Day: higher prices on Sundays compared to the rest of the week. This simulates the effect of increased electricity consumption on weekends when people are more likely to be at home.

import numpy as np
import pandas as pd

# Simulate data
np.random.seed(0)
n_samples = 1000
temperature = np.random.uniform(0, 40, n_samples)  # Temperature in Celsius
time_of_day = np.random.uniform(0, 24, n_samples)  # Time of day in hours
day_of_week = np.random.randint(0, 7, n_samples)  # Day of the week (0=Sunday, 6=Saturday)

price = (0.1 * (temperature - 20)**2 +  # Quadratic effect of temperature
         5 * np.sin((time_of_day - 7) * np.pi / 6) * (time_of_day >= 7) * (time_of_day <= 10) +  # Smooth peak between 7 AM and 10 AM
         5 * np.sin((time_of_day - 18) * np.pi / 4) * (time_of_day >= 18) * (time_of_day <= 22) +  # Smooth peak between 6 PM and 10 PM
         -5 * np.sin((time_of_day - 10) * np.pi / 7) * (time_of_day >= 10) * (time_of_day <= 17) +  # Smooth trough between 10 AM and 5 PM
         7 * np.sin((time_of_day) * np.pi / 24) +  # Sinusoidal effect throughout the day
         5 * (day_of_week == 0) +  # Higher prices on Sunday
         np.random.normal(0, 2, n_samples) * 2)  # Noise

# Convert to DataFrame for convenience
data = pd.DataFrame({
    'Temperature': temperature,
    'Hour': time_of_day,
    'Day': day_of_week,
    'Price': price
})

# Display the first few rows
data.head()

Intel MKL WARNING: Support of Intel(R) Streaming SIMD Extensions 4.2 (Intel(R) SSE4.2) enabled only processors has been deprecated.

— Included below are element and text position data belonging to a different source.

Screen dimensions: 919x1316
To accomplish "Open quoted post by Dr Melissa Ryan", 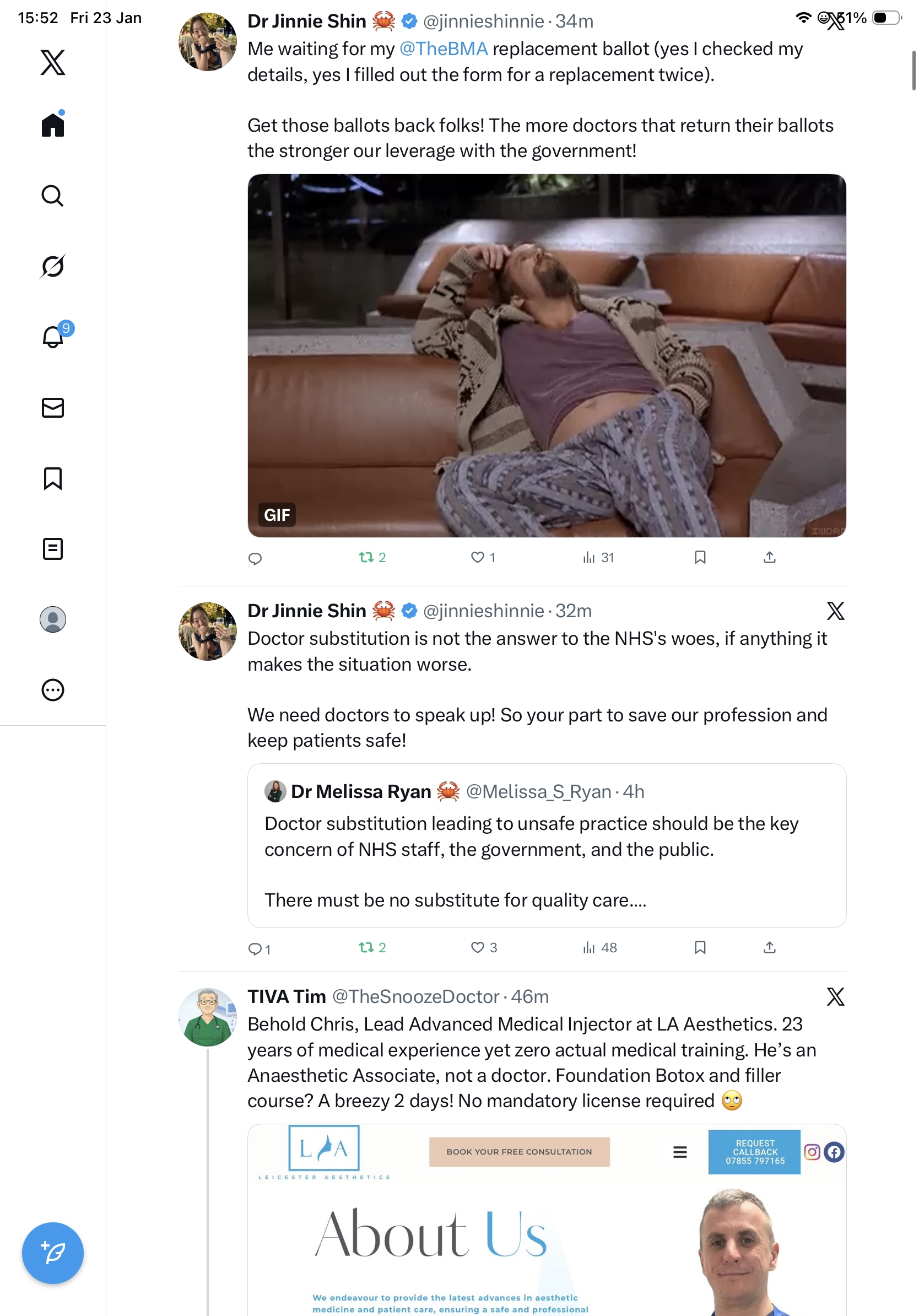I will [x=547, y=845].
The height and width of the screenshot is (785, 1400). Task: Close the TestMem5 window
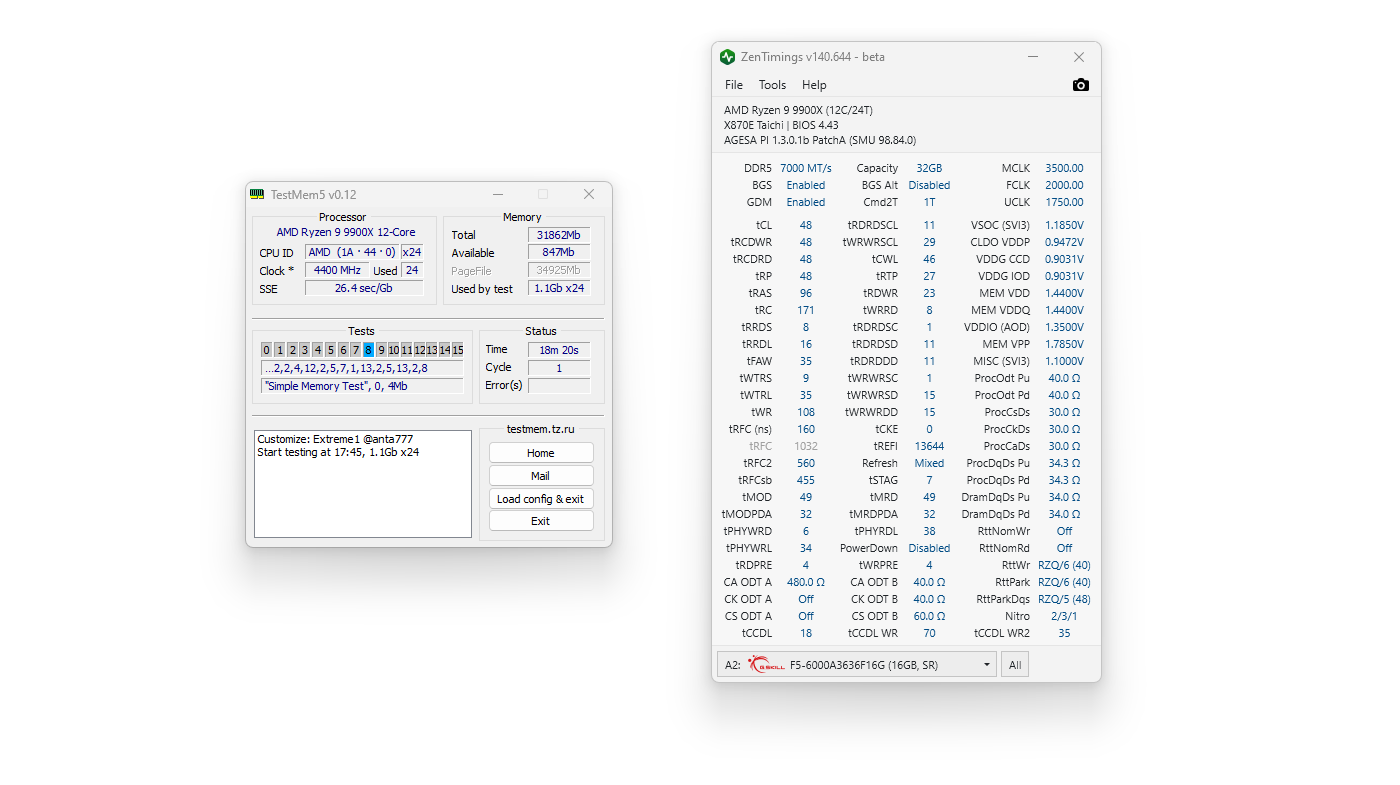pos(589,194)
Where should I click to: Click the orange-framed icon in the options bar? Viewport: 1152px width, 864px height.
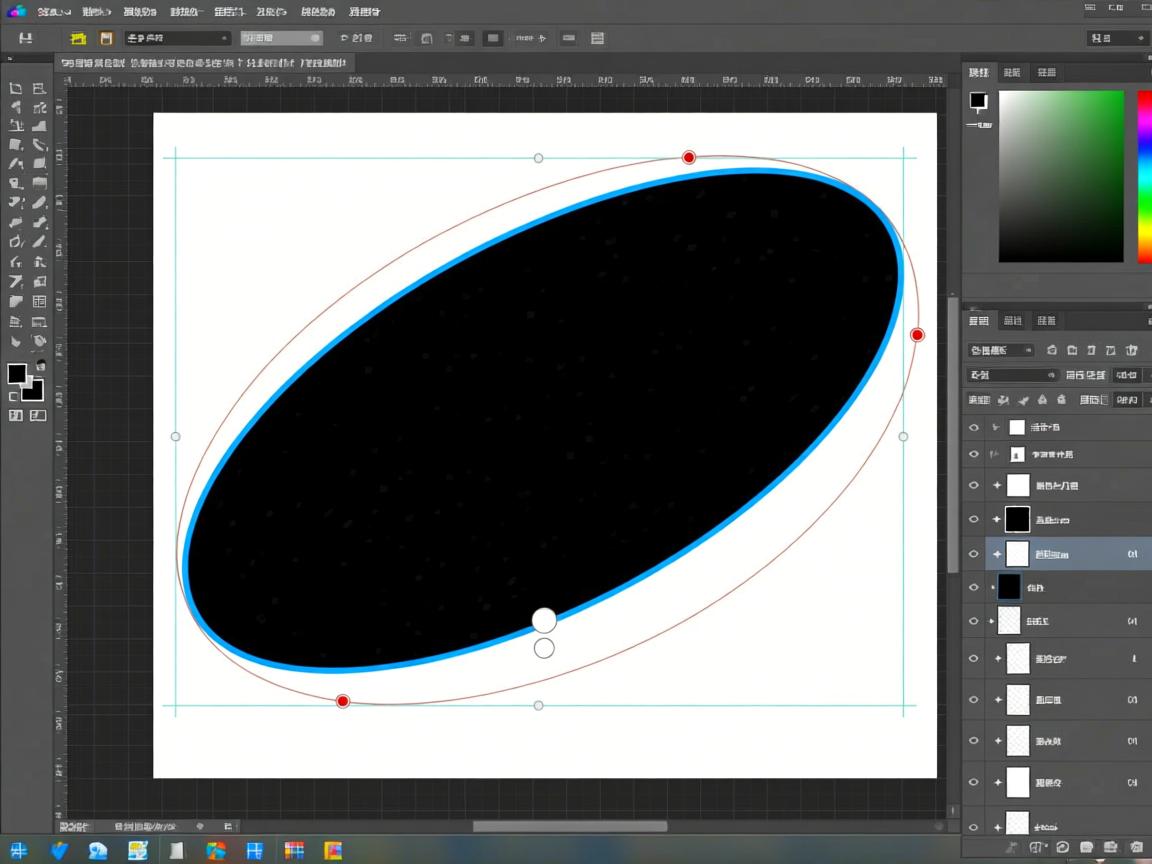coord(106,38)
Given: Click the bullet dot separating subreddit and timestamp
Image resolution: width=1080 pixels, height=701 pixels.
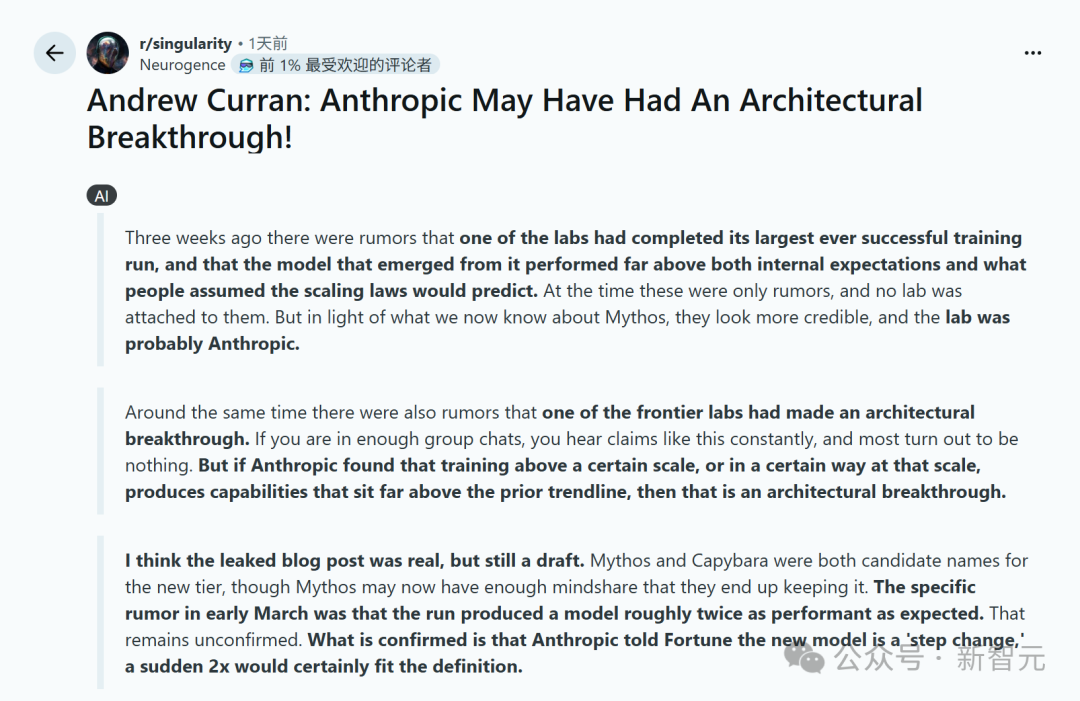Looking at the screenshot, I should pyautogui.click(x=238, y=43).
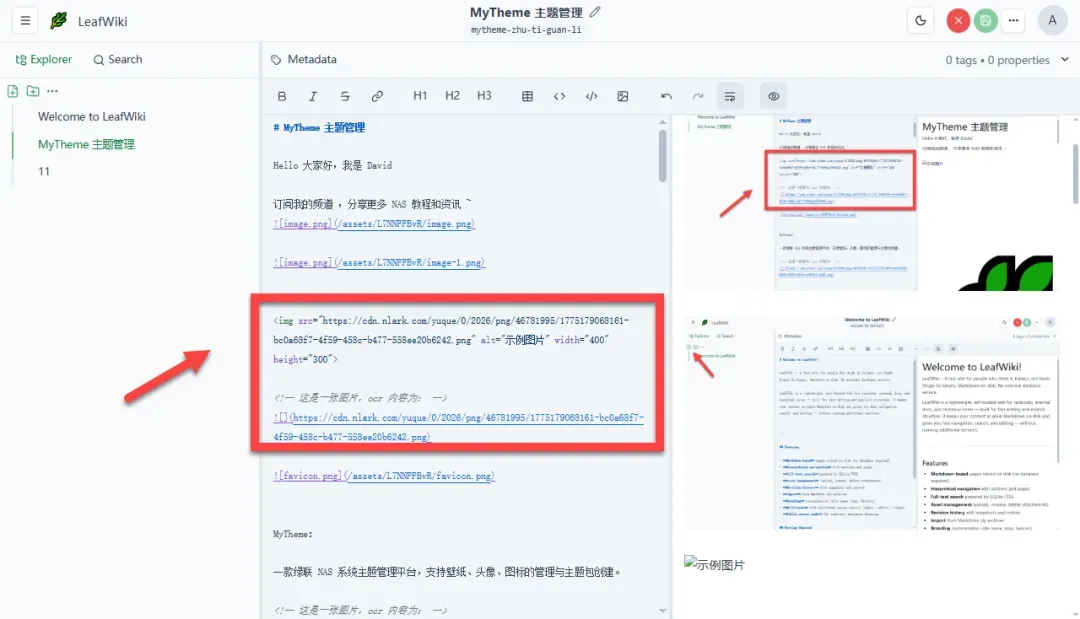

Intel oneAPI Math Kernel Library 2025.0 will require Intel(R) Advanced Vector Extensions (Intel(R) AVX) instructions.
Intel MKL WARNING: Support of Intel(R) Streaming SIMD Extensions 4.2 (Intel(R) SSE4.2) enabled only processors has been deprecated. Intel oneAPI Math Kernel Library 2025.0 will require Intel(R) Advanced Vector Extensions (Intel(R) AVX) instructions.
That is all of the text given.